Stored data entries
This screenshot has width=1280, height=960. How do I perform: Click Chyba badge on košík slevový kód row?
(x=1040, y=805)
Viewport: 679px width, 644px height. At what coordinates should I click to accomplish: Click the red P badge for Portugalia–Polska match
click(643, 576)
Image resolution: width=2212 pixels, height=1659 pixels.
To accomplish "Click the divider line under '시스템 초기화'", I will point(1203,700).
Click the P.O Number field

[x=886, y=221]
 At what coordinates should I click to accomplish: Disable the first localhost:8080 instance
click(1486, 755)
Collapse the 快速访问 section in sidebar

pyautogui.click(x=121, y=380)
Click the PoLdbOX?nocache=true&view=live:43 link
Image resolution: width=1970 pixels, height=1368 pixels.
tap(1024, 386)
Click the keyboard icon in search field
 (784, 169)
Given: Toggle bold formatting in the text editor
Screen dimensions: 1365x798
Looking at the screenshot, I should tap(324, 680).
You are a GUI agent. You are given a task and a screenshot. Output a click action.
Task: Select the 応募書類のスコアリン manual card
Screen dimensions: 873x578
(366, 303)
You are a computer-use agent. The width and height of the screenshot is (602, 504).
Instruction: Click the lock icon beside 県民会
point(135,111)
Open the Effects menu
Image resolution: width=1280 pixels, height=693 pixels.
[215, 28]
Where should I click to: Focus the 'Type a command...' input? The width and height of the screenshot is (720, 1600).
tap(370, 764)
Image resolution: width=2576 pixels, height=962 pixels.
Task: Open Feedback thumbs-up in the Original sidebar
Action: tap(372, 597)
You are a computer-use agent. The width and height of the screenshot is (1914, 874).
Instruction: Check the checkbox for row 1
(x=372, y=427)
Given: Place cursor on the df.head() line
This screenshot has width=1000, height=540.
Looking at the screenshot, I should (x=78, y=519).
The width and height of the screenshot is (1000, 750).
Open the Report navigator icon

**Task prompt:**
Lines from the entries that contain the string "computer" must be found and copied.

**Response area:**
You are a computer-use agent. The width and height of the screenshot is (602, 504).
You are a computer-use agent. The width and height of the screenshot is (1914, 874).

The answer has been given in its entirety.